Restoration of progression rights is likely to be on the agenda as the pay policy comes under more critical scrutiny in the near future. This is especially so as progression is important for private sector pay growth. The latest Annual Survey of Hours and Earnings (ASHE) showed that, while earnings for all employees grew by 2.2% in 2016, earnings for those who remained in the same job between 2015 and 2016 – around 80% of the workforce – grew by 4.6%. Most of the difference is explained by the latter group receiving ‘progression’ increases based on experience, skills or performance, as well as basic pay rises of around 2%.

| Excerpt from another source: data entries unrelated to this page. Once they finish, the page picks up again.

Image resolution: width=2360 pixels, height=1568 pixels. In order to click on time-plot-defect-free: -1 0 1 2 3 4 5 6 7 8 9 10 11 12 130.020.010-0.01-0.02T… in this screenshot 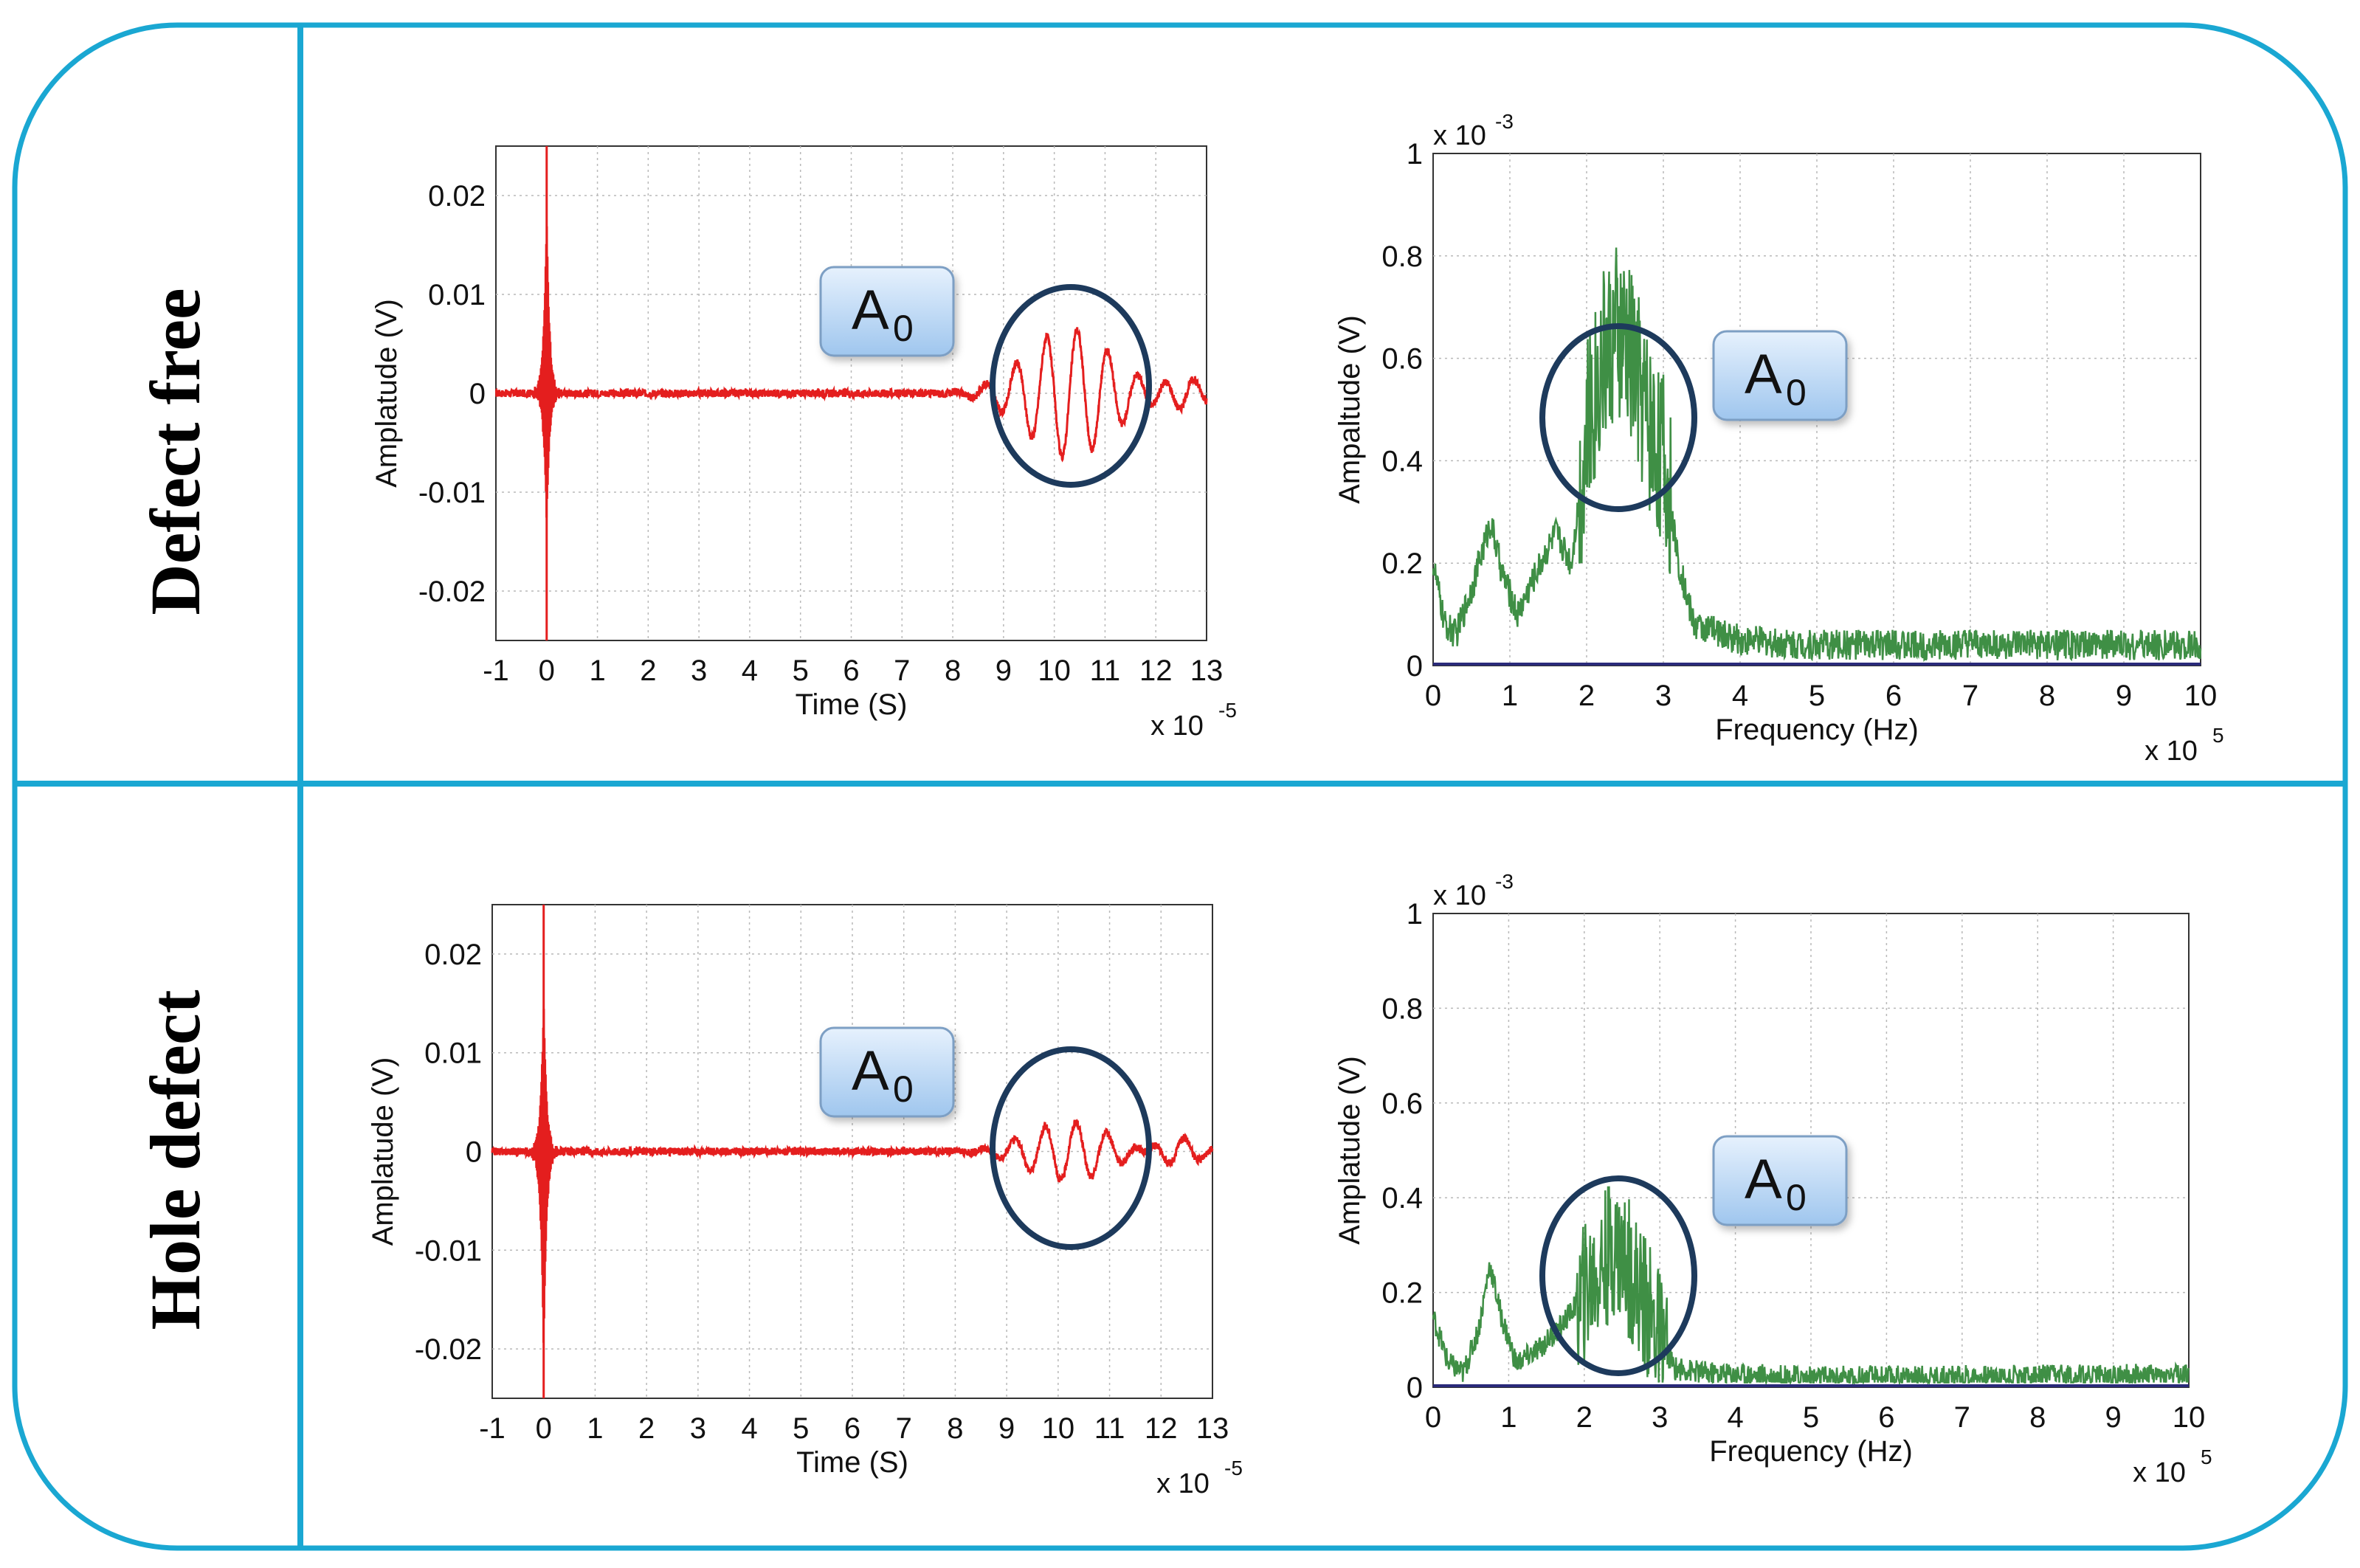, I will do `click(814, 430)`.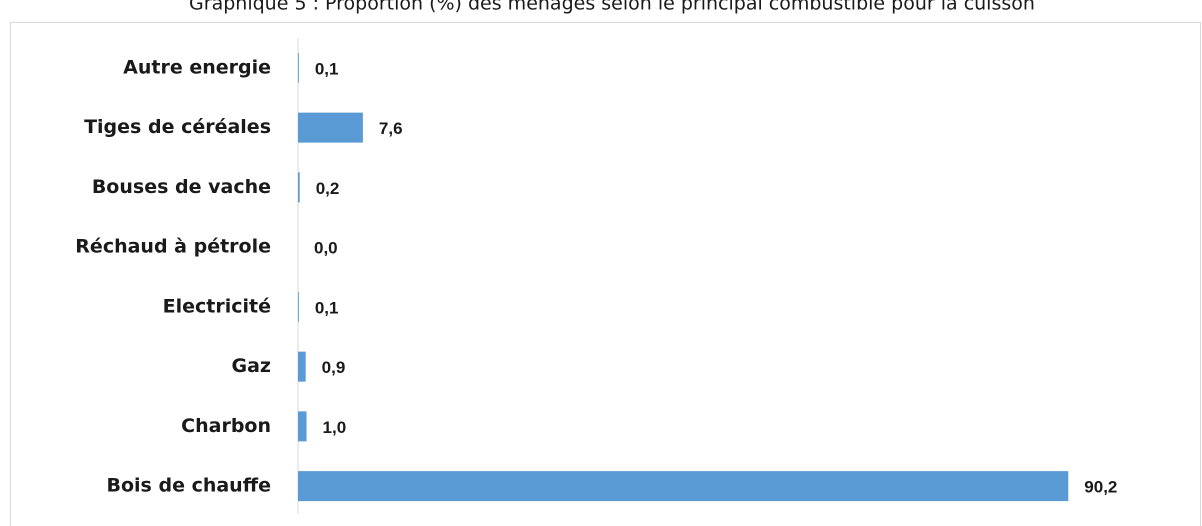  I want to click on value-label: 90,2, so click(1100, 488).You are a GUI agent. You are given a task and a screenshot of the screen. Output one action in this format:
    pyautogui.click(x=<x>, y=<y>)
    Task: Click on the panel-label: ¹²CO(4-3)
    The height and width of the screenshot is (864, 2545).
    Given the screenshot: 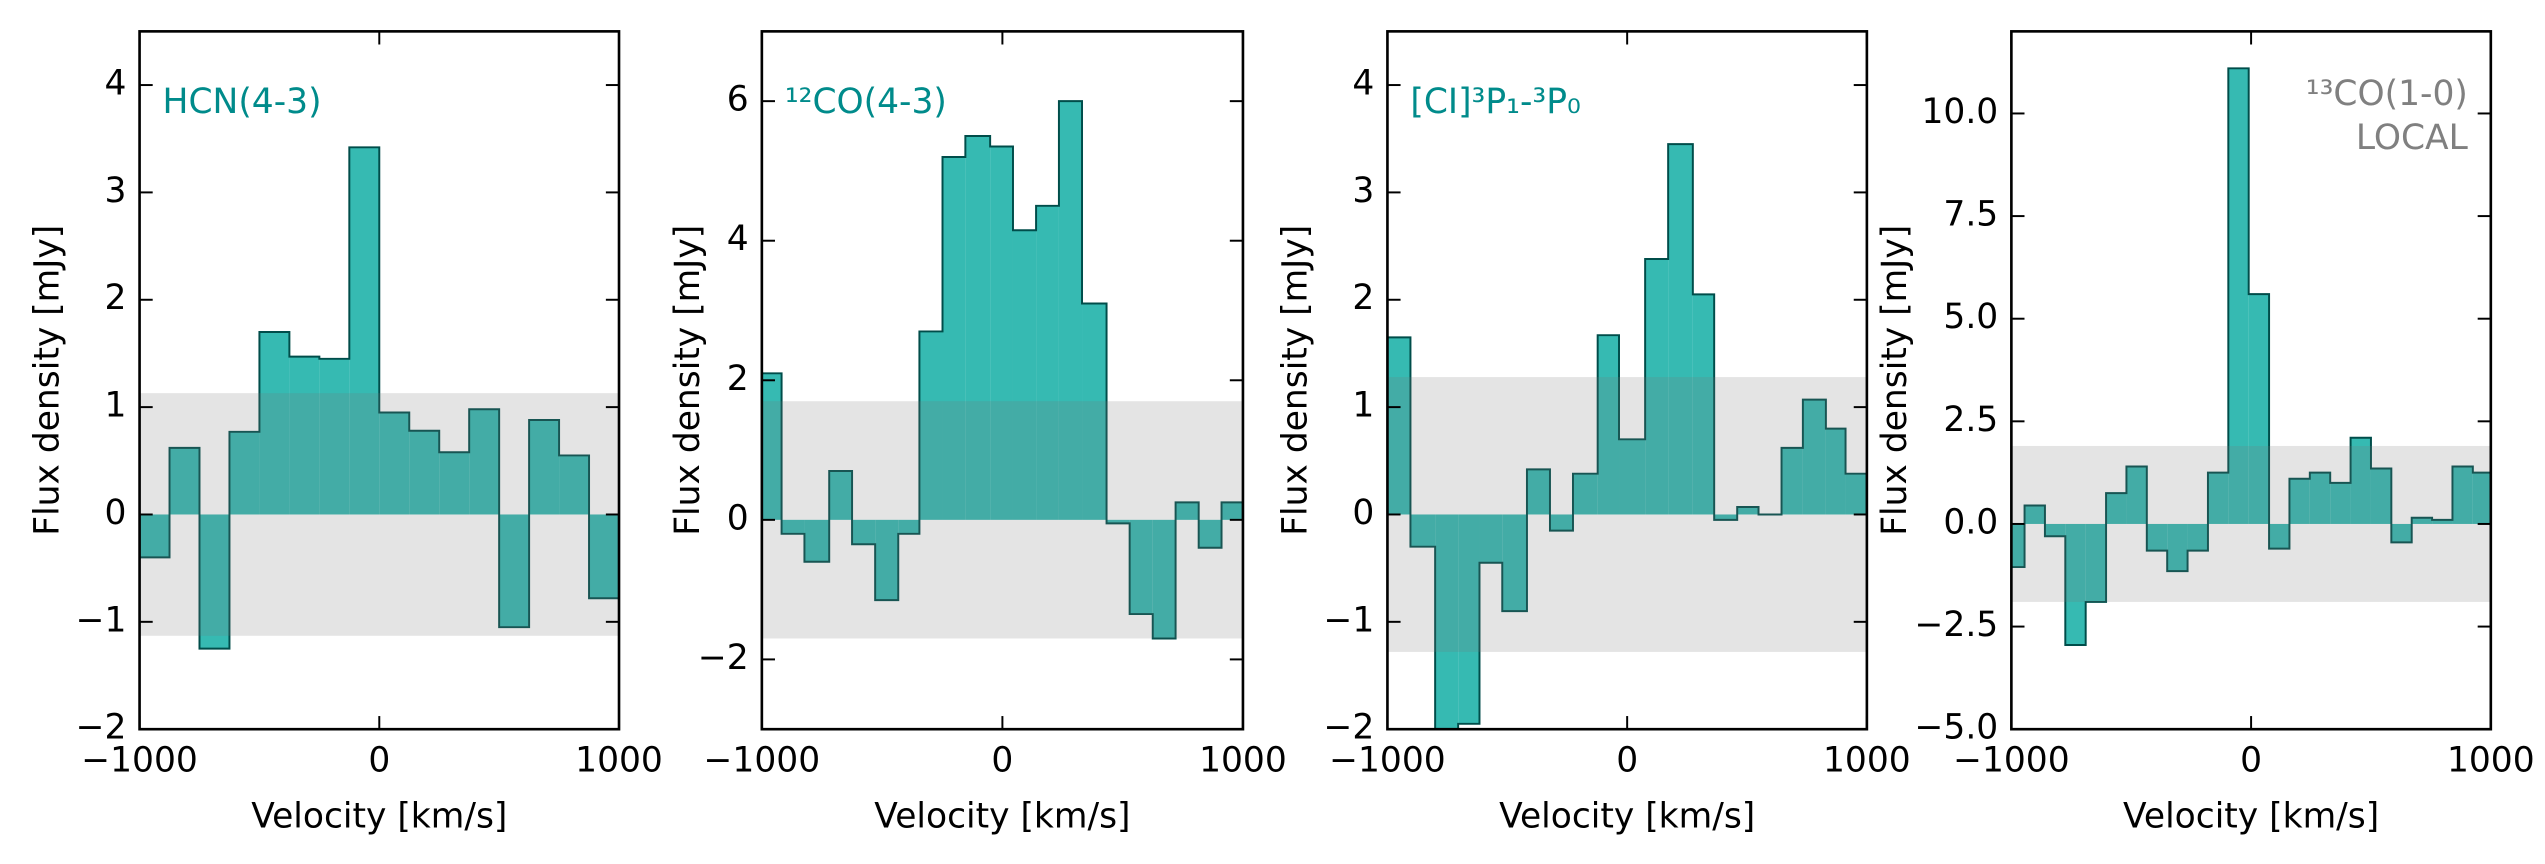 What is the action you would take?
    pyautogui.click(x=866, y=102)
    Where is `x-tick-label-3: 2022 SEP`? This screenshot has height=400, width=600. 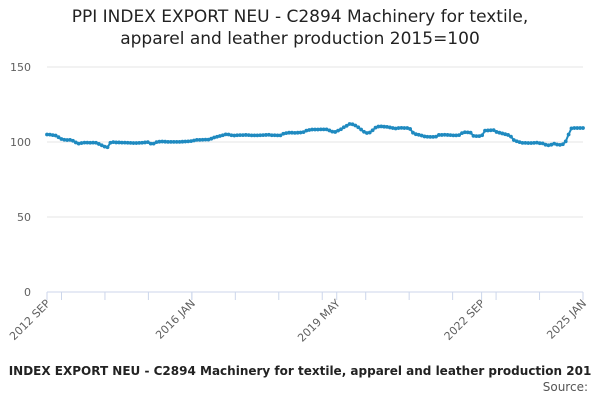 x-tick-label-3: 2022 SEP is located at coordinates (465, 320).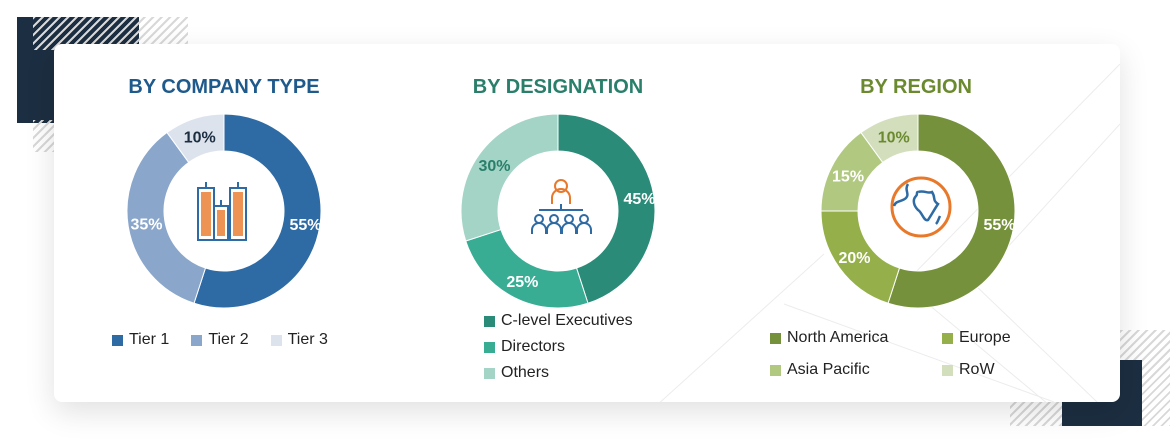  I want to click on legend-item: RoW, so click(976, 370).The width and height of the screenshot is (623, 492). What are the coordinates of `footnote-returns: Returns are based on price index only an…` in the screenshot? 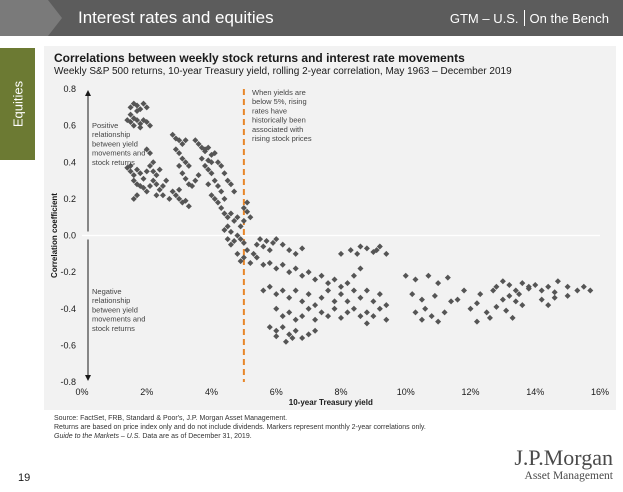 It's located at (240, 428).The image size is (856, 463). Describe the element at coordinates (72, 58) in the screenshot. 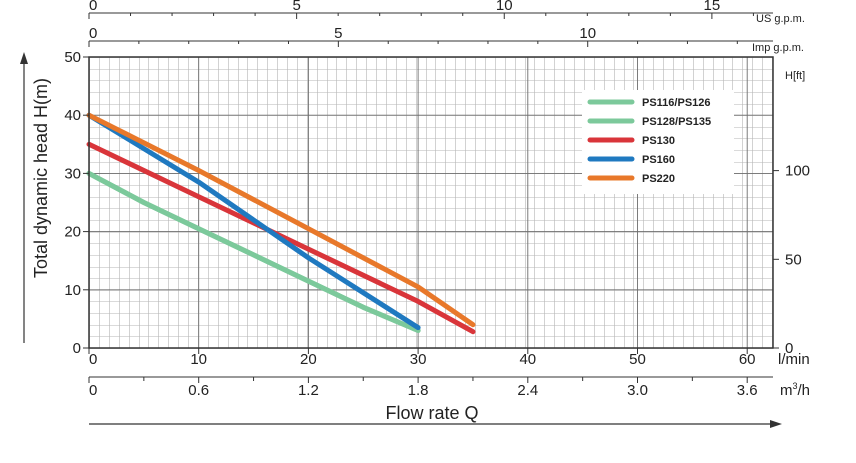

I see `y-tick-label: 50` at that location. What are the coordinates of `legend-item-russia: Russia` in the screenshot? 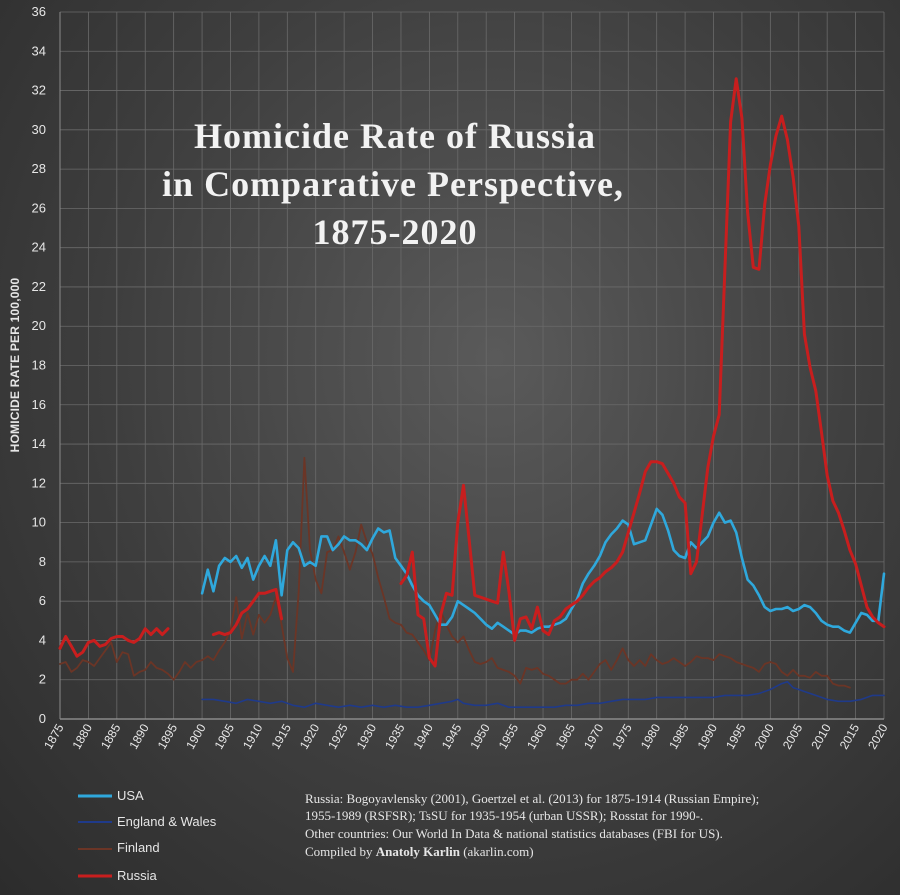 It's located at (118, 876).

In the civil service the Government has said it may give special treatment to commercial specialists, ‘digital, data and technology’ specialists, those in science and engineering jobs, technical specialists such as data analysts, and senior civil servants. The Government Office for Science recently set out its strategy for science and engineering posts. Part of this will involve a review of critical skill gaps and the commissioning of an external review of pay and reward, “with a benchmarking exercise against industry and academia”.
These are areas where competition with the private sector has put upward pressure on pay, and the government’s skills needs – particularly those related to Brexit – are also likely to be a factor. Already some civil service pay deals have departed from the letter of the pay policy. And outside central government, teachers in England and Wales saw their scale maximums increased by 2% in 2015 because of recruitment and retention pressures – though the increase reverted to 1% in 2016.
The Government has also signalled that it is to soften its policy of requiring pre-set quotas or ‘forced distribution’ for performance-related pay increases for civil servants. Widely disliked by staff, these meant that managers were compelled to place pre-determined proportions of staff in the different performance categories of ‘expected’ (65% of staff), ‘exceeding’ (25%) and ‘poor performance’ (10%), with those in the latter receiving no pay increase. New arrangements will be based on principles that no longer require departments to impose these quotas.
So where is the pay policy likely to go next? The 1% cap is unprecedented both in terms of its longevity and its severity, and we are now seeing the negative effects on staffing. We have been here before: in the 1990s, a lengthy period of pay restraint produced a similar range of issues. Then, the remedy was to end pay restraint and funnel new money towards public sector pay. It would be surprising if similar remedies were not being considered this time.